The primary means to organize the genetic information is a database the company developed that is known as GOR, or genomically ordered relations. Traditional databases, like Oracle or MySQL, organize data in tables that don’t quite make sense for genetic information; Gudbjartsson says using such methods creates bottlenecks when trying to retrieve the data. The GOR database organizes genetic code according to a “reference build,” essentially placing the data in sequential order.
“It’s a database that organizes the downstream data according to the position in the genome,” Gudbjartsson says. All the specific variations observed also fit in based on their physical place. “Whether its a SNP or… a copy number variation, anything. All the tables are basically ordered according to the genome.”
That ordering allows the design of algorithms to query the information in a much more efficient fashion. Researchers can even “stream” the genomic information, instead of calling up one specific spot.
The goal at deCODE (now owned by Amgen) is to take this impressive collection of genetic data and match it up with rich clinical and genealogical data as well. Iceland is home to only 320,000 people or so, and all Icelanders can trace their lineages to 1650, and often further back. Along with good recent medical records, that means the ability to take a genotype and match it up with a phenotype; they have produced some impressive results, perhaps most famously the discovery of a gene in 2012 that confers almost complete protection against development of Alzheimers disease.
This rich data set has created some controversy.

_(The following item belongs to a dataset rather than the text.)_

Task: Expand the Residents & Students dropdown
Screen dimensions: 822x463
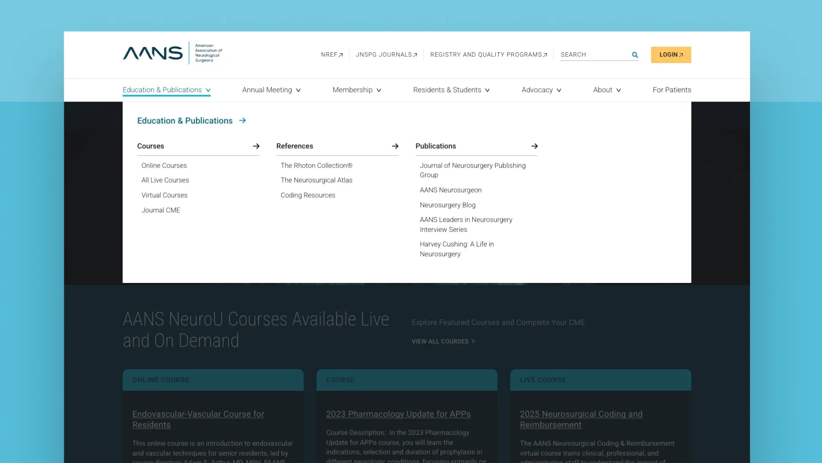Action: click(x=451, y=90)
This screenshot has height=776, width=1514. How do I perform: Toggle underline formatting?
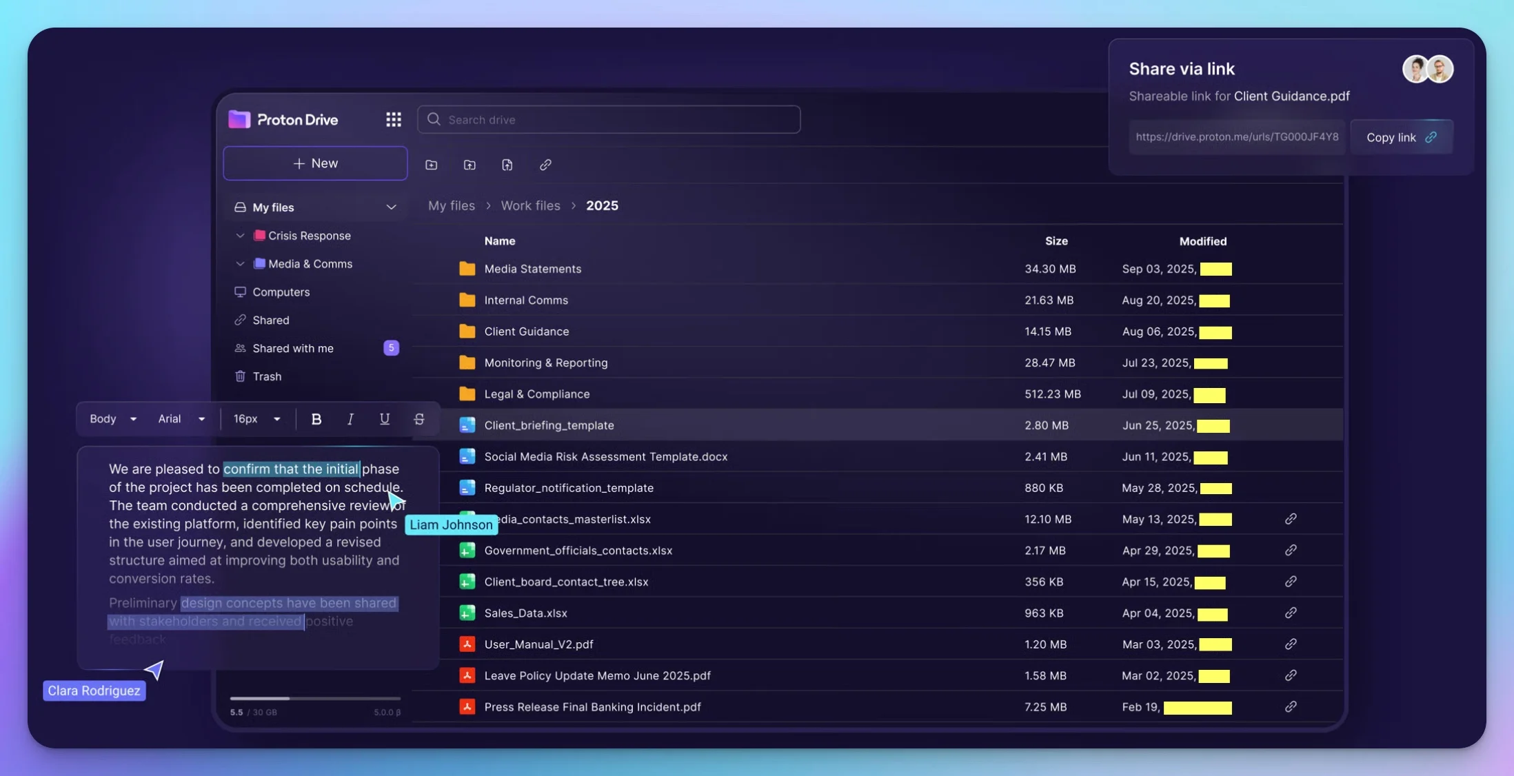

Some critics have expressed discomfort with aggressive DNA collection methods (all participants do sign consent forms) and the apparent ability to make “data inferences” based on available data and those rich genealogical and clinical records. (Essentially, even if an individual doesn’t give consent for sequencing, but enough others do, the close genetic connections in Iceland could allow the researchers to fill in the gaps.) However, Gudbjartsson points out that everyone at deCODE signs an agreement to never actually use such inferences.

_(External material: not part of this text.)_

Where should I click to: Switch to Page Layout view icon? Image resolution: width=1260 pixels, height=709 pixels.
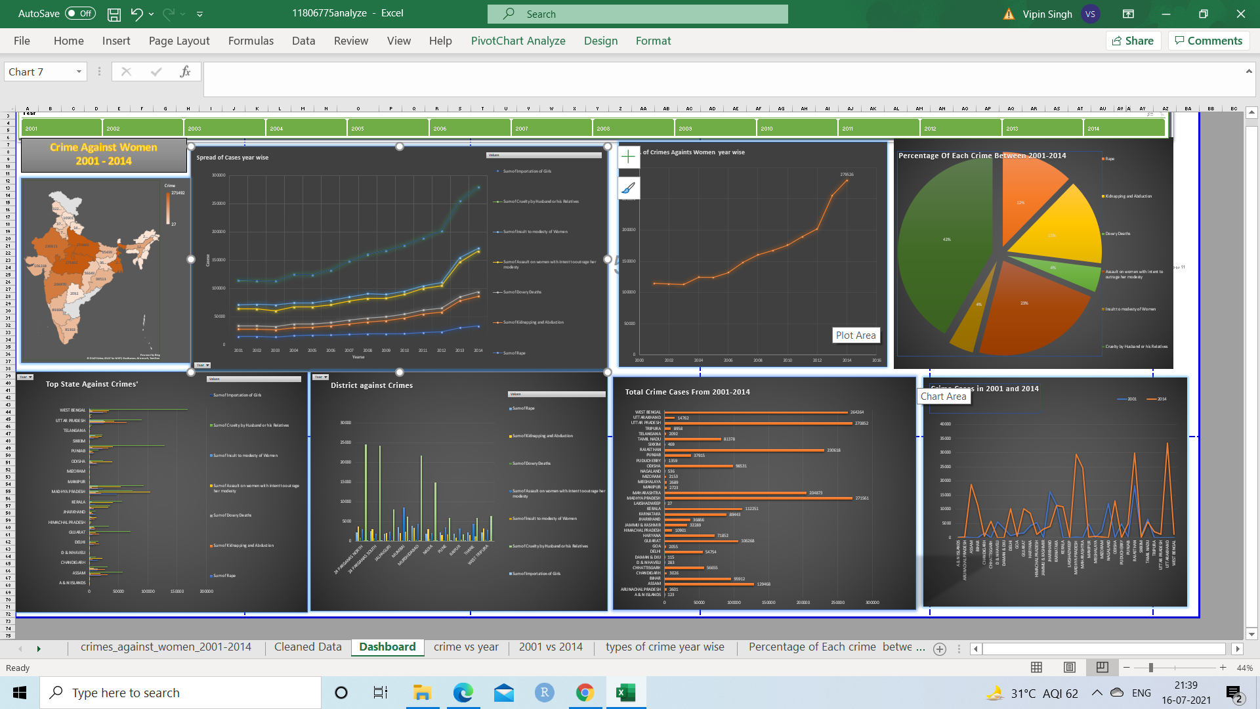pos(1069,668)
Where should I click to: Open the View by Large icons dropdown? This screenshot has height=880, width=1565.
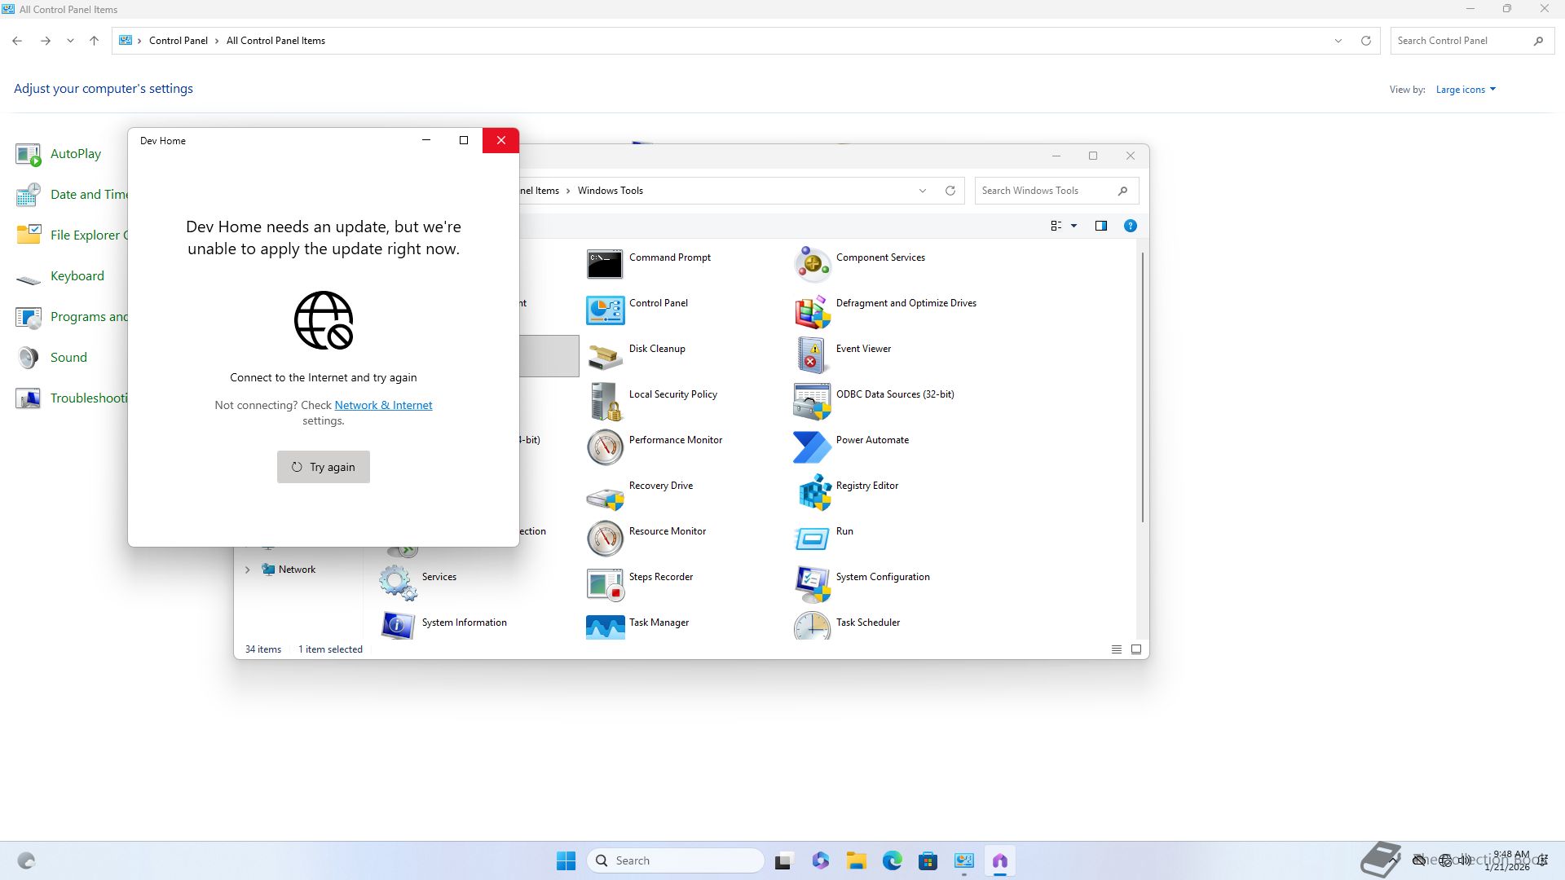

Gudbjartsson says that GOR can run on several hundred computers simultaneously already. “GOR should be elastic,” he adds, noting that, “we foresee growth.” It is already a challenge to efficiently transpose the full sequencing data from the 3600 or so completed genomes onto the chip data for the 155,000 Icelanders in the database (a way to find common variations, and match with phenotypes). But sequencing will inevitably get even faster and cheaper. The full genome for all Icelanders, or other populations around the world, will present an even greater challenge for data manipulation.